(Word and item position data)
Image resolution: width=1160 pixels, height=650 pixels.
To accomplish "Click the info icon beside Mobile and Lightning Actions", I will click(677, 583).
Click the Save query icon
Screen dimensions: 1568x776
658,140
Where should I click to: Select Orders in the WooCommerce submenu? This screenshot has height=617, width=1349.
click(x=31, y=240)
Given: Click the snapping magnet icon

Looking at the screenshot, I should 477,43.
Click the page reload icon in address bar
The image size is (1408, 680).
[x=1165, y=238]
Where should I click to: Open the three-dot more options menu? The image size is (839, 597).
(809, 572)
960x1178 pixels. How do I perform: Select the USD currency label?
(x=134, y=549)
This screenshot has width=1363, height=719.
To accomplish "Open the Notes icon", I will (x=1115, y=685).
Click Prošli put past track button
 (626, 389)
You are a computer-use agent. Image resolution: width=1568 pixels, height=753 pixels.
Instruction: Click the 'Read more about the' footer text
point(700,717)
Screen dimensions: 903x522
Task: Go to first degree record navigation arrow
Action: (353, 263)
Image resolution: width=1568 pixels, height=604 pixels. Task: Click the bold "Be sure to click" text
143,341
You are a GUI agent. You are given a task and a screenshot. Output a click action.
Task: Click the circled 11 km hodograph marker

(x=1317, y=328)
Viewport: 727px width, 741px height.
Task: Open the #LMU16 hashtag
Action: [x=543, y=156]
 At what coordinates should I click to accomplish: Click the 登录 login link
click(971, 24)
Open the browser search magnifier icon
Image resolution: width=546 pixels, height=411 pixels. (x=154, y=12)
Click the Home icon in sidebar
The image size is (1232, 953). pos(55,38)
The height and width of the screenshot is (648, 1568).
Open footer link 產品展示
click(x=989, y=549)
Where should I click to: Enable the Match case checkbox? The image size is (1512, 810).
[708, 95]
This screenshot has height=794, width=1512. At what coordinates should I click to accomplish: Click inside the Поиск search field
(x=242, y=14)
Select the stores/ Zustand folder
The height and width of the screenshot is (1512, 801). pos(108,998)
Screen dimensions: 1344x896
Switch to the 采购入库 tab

◆ EXERCISE GOAL
Convert all of the material above into a Markdown table with the columns "Row" and "Line," putting each non-blank line in its own numbered row.

◆ SOLUTION TO THIS EXERCISE
| Row | Line |
|---|---|
| 1 | Image resolution: width=1160 pixels, height=650 pixels. |
| 2 | To accomplish "Click the info icon beside Mobile and Lightning Actions", I will click(677, 583). |
| 3 | Click the Save query icon |
| 4 | Screen dimensions: 1568x776 |
| 5 | 658,140 |
| 6 | Where should I click to: Select Orders in the WooCommerce submenu? This screenshot has height=617, width=1349. |
| 7 | click(x=31, y=240) |
| 8 | Given: Click the snapping magnet icon |
| 9 | Looking at the screenshot, I should 477,43. |
| 10 | Click the page reload icon in address bar |
| 11 | The image size is (1408, 680). |
| 12 | [x=1165, y=238] |
| 13 | Where should I click to: Open the three-dot more options menu? The image size is (839, 597). |
| 14 | (809, 572) |
| 15 | 960x1178 pixels. How do I perform: Select the USD currency label? |
| 16 | (x=134, y=549) |
| 17 | This screenshot has width=1363, height=719. |
| 18 | To accomplish "Open the Notes icon", I will (x=1115, y=685). |
| 19 | Click Prošli put past track button |
| 20 |  (626, 389) |
| 21 | You are a computer-use agent. Image resolution: width=1568 pixels, height=753 pixels. |
| 22 | Instruction: Click the 'Read more about the' footer text |
| 23 | point(700,717) |
| 24 | Screen dimensions: 903x522 |
| 25 | Task: Go to first degree record navigation arrow |
| 26 | Action: (353, 263) |
| 27 | Image resolution: width=1568 pixels, height=604 pixels. Task: Click the bold "Be sure to click" text |
| 28 | 143,341 |
| 29 | You are a GUI agent. You are given a task and a screenshot. Output a click action. |
| 30 | Task: Click the circled 11 km hodograph marker |
| 31 | (x=1317, y=328) |
| 32 | Viewport: 727px width, 741px height. |
| 33 | Task: Open the #LMU16 hashtag |
| 34 | Action: [x=543, y=156] |
| 35 |  At what coordinates should I click to accomplish: Click the 登录 login link |
| 36 | click(971, 24) |
| 37 | Open the browser search magnifier icon |
| 38 | Image resolution: width=546 pixels, height=411 pixels. (x=154, y=12) |
| 39 | Click the Home icon in sidebar |
| 40 | The image size is (1232, 953). pos(55,38) |
| 41 | The height and width of the screenshot is (648, 1568). |
| 42 | Open footer link 產品展示 |
| 43 | click(x=989, y=549) |
| 44 | Where should I click to: Enable the Match case checkbox? The image size is (1512, 810). |
| 45 | [708, 95] |
| 46 | This screenshot has height=794, width=1512. At what coordinates should I click to accomplish: Click inside the Поиск search field |
| 47 | (x=242, y=14) |
| 48 | Select the stores/ Zustand folder |
| 49 | The height and width of the screenshot is (1512, 801). pos(108,998) |
| 50 | Screen dimensions: 1344x896 |
| 51 | Switch to the 采购入库 tab |